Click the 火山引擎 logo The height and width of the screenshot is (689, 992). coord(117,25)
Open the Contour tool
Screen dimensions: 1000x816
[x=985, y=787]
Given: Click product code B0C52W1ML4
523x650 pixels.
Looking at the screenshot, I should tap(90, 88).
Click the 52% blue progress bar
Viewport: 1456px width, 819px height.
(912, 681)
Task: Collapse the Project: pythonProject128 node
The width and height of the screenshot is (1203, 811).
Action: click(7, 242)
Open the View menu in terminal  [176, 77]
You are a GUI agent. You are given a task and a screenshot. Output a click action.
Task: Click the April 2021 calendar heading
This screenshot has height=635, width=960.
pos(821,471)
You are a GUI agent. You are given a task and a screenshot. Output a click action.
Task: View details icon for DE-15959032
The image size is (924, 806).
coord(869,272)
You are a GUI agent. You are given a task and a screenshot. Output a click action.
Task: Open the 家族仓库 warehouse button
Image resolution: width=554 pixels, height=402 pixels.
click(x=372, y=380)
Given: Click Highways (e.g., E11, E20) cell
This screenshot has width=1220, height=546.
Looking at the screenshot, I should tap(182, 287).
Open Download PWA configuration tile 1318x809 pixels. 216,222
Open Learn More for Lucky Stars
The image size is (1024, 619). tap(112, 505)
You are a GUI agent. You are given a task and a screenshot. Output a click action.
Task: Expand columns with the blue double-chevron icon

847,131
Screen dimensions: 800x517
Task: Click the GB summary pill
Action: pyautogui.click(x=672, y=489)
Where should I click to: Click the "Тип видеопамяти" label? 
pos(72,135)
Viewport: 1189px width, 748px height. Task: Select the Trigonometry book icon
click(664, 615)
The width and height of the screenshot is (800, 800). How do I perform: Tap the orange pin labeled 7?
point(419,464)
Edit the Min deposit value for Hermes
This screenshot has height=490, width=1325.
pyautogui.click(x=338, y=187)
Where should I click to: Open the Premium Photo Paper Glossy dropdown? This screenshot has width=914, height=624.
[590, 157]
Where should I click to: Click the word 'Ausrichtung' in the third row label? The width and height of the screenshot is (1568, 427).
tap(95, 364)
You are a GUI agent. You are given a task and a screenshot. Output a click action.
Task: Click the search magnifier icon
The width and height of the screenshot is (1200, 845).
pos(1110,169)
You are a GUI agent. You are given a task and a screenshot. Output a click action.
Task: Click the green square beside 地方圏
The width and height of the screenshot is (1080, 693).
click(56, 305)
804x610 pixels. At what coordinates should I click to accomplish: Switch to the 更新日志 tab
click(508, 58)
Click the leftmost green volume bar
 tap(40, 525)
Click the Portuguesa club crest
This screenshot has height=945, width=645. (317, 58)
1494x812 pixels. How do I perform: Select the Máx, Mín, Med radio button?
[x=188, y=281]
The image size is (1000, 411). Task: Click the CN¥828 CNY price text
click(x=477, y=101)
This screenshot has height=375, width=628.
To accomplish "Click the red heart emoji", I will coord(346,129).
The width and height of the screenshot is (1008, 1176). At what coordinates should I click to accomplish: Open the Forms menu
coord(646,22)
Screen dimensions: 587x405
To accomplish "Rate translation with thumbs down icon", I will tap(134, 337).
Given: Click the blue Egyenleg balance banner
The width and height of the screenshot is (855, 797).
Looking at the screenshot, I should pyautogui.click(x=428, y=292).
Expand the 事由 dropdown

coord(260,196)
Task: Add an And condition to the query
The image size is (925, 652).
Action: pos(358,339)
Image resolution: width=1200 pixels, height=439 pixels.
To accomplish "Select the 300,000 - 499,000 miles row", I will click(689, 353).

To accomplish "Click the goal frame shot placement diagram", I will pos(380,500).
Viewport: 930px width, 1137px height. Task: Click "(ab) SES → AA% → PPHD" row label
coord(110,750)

....

• _To do_
Search the entries for the word "will", then gather every line that has it.

• _Task result_
To accomplish "Click the red heart emoji", I will coord(346,129).
To accomplish "Rate translation with thumbs down icon", I will tap(134, 337).
To accomplish "Select the 300,000 - 499,000 miles row", I will click(689, 353).
To accomplish "Click the goal frame shot placement diagram", I will pos(380,500).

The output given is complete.